Eravamo stati colleghi per alcuni anni a Paese Sera a metà dei Settanta, lui un personaggio e una firma a sé del giornale, io un pivello alle prime mosse professionali. Lui uno che non se la tirava nemmeno un po’, io rapito dalla sua eleganza umana. L’episodio che tocca Sironi credo di averlo sentito per la prima volta dalla sua viva voce, quando andai a intervistarlo nella sua casa romana di Monteverde, una casa di borghesia discreta, garbata, niente a che vedere con l’agio e la ricchezza. Non molto tempo dopo quell’incontro, il 14 aprile 1980, lessi sui giornali che Rodari era morto di un collasso cardiaco, e aveva appena sessant’anni. Sulla stampa non comunista non un solo articolo ricordò questo grande scrittore italiano del secondo Novecento. E’ singolare che un autore talmente noto e riconosciuto dal pubblico di tutto il mondo sia pressoché assente dai manuali di letteratura italiana contemporanea, quando non confinato nel ghetto della “letteratura per ragazzi”. Lo scrive Vanessa Roghi nel suo Storia di Gianni Rodari (pubblicato da Laterza in occasione del centesimo anniversario della nascita dello scrittore di Omegna), un libro che deve esserle costato molti e molti anni di lavoro da quanto la documentazione sul Rodari giornalista e sul Rodari scrittore vi è ricca e puntualissima.

**Materiale di partenza**
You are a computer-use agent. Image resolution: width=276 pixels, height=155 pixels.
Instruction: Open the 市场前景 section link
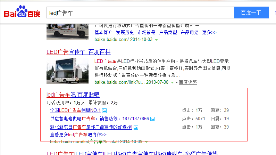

**Compito da svolgere**
Per favore, indica in quale data morì Rodari secondo il brano riportato.

**Risultato del compito**
Il 14 aprile 1980.